▸ **연습 문제**: 항목의 맨 첫 줄부터 "Action: (x=787, y=300)"가 들어 있는 줄까지, 양 끝 줄을 포함한 모든 줄을 한 글자도 바꾸지 말고 다시 적으세요. 그 뒤의 줄은 적지 마세요.

▸ **연습 자료**:
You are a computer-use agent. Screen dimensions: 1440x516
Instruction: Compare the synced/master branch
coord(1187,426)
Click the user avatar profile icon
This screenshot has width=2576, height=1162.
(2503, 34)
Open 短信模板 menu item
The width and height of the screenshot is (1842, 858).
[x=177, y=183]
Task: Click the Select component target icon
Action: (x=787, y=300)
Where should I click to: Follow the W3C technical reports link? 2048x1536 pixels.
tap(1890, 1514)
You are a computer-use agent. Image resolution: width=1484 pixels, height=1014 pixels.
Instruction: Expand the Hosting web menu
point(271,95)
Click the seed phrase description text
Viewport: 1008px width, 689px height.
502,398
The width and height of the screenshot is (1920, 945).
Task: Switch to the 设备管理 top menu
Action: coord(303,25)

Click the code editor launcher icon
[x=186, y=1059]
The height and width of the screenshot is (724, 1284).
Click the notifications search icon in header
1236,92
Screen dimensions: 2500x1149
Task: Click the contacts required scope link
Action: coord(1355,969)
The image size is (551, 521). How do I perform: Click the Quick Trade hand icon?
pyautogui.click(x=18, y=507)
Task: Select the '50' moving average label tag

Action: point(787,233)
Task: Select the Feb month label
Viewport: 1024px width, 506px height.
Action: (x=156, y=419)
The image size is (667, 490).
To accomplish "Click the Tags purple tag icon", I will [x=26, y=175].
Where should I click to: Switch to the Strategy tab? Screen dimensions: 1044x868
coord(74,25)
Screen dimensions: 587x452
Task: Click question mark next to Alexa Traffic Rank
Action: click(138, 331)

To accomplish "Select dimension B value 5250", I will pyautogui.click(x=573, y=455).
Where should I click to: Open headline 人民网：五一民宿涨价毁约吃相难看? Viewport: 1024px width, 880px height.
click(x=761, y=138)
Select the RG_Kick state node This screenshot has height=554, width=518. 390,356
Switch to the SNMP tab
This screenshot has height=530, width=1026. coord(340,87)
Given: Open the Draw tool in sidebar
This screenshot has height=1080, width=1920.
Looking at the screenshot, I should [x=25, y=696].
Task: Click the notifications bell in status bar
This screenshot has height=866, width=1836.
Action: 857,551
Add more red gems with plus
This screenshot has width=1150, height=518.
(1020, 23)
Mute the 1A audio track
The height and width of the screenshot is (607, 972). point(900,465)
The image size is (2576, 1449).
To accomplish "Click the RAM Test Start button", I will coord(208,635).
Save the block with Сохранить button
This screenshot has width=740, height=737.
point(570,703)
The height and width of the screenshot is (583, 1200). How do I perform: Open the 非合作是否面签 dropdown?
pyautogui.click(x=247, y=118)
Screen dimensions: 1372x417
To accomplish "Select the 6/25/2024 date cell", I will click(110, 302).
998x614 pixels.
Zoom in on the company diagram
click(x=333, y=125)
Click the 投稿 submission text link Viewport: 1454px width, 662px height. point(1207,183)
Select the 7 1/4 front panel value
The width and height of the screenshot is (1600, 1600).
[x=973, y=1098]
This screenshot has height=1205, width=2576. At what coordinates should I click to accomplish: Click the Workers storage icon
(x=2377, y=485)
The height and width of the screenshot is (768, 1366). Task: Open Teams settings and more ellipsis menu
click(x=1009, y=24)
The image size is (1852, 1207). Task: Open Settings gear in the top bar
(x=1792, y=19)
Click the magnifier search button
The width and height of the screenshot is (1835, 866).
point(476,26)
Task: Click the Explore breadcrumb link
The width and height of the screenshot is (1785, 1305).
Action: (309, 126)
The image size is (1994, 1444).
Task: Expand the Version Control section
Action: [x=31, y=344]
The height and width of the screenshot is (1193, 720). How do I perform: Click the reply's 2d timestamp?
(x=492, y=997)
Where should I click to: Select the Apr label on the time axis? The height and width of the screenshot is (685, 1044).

▸ **출력 결과**:
You are a computer-use agent. Screen dimensions: 1440x516
Instruction: Compare the synced/master branch
coord(1187,426)
Click the user avatar profile icon
This screenshot has width=2576, height=1162.
(2503, 34)
Open 短信模板 menu item
The width and height of the screenshot is (1842, 858).
[x=177, y=183]
Task: Click the Select component target icon
Action: (x=787, y=300)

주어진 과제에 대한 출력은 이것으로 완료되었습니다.